(begin)

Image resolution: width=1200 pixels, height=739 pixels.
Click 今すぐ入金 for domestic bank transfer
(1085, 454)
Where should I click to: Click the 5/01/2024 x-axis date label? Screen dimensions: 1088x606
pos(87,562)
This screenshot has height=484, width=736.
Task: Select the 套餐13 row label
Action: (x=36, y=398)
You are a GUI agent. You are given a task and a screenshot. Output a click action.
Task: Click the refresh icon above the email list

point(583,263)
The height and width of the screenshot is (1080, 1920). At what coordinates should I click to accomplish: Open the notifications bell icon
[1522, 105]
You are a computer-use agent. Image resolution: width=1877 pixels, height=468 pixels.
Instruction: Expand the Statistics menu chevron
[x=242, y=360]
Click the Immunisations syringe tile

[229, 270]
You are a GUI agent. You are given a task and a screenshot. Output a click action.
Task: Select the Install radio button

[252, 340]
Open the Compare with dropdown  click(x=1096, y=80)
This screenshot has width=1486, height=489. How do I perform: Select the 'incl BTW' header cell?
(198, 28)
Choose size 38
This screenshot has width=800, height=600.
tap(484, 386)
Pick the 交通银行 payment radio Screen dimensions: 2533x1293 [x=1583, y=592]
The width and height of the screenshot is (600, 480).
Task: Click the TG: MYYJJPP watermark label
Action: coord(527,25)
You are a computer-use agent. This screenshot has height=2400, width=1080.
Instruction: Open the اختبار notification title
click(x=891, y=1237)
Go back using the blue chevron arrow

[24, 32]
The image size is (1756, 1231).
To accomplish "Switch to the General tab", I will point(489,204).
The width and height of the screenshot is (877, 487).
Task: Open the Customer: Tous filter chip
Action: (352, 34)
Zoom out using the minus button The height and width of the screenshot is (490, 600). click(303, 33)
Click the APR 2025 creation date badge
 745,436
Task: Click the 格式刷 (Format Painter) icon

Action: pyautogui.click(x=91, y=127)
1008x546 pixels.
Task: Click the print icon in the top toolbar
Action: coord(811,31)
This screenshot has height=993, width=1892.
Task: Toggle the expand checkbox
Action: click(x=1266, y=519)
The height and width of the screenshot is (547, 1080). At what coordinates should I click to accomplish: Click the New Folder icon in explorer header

(end)

- STATED TASK: Reproduce all of the data above verbatim, line for line, with nothing added or left out.

- THE OUTPUT:
Image resolution: width=1200 pixels, height=739 pixels.
Click 今すぐ入金 for domestic bank transfer
(1085, 454)
Where should I click to: Click the 5/01/2024 x-axis date label? Screen dimensions: 1088x606
pos(87,562)
This screenshot has height=484, width=736.
Task: Select the 套餐13 row label
Action: (x=36, y=398)
You are a GUI agent. You are given a task and a screenshot. Output a click action.
Task: Click the refresh icon above the email list

point(583,263)
The height and width of the screenshot is (1080, 1920). At what coordinates should I click to accomplish: Open the notifications bell icon
[1522, 105]
You are a computer-use agent. Image resolution: width=1877 pixels, height=468 pixels.
Instruction: Expand the Statistics menu chevron
[x=242, y=360]
Click the Immunisations syringe tile

[229, 270]
You are a GUI agent. You are given a task and a screenshot. Output a click action.
Task: Select the Install radio button

[252, 340]
Open the Compare with dropdown  click(x=1096, y=80)
This screenshot has width=1486, height=489. How do I perform: Select the 'incl BTW' header cell?
(198, 28)
Choose size 38
This screenshot has width=800, height=600.
tap(484, 386)
Pick the 交通银行 payment radio Screen dimensions: 2533x1293 [x=1583, y=592]
The width and height of the screenshot is (600, 480).
Task: Click the TG: MYYJJPP watermark label
Action: coord(527,25)
You are a computer-use agent. This screenshot has height=2400, width=1080.
Instruction: Open the اختبار notification title
click(x=891, y=1237)
Go back using the blue chevron arrow

[24, 32]
The image size is (1756, 1231).
To accomplish "Switch to the General tab", I will point(489,204).
The width and height of the screenshot is (877, 487).
Task: Open the Customer: Tous filter chip
Action: (352, 34)
Zoom out using the minus button The height and width of the screenshot is (490, 600). click(303, 33)
Click the APR 2025 creation date badge
 745,436
Task: Click the 格式刷 (Format Painter) icon

Action: pyautogui.click(x=91, y=127)
1008x546 pixels.
Task: Click the print icon in the top toolbar
Action: coord(811,31)
This screenshot has height=993, width=1892.
Task: Toggle the expand checkbox
Action: click(x=1266, y=519)
The height and width of the screenshot is (547, 1080). At what coordinates should I click to accomplish: Click the New Folder icon in explorer header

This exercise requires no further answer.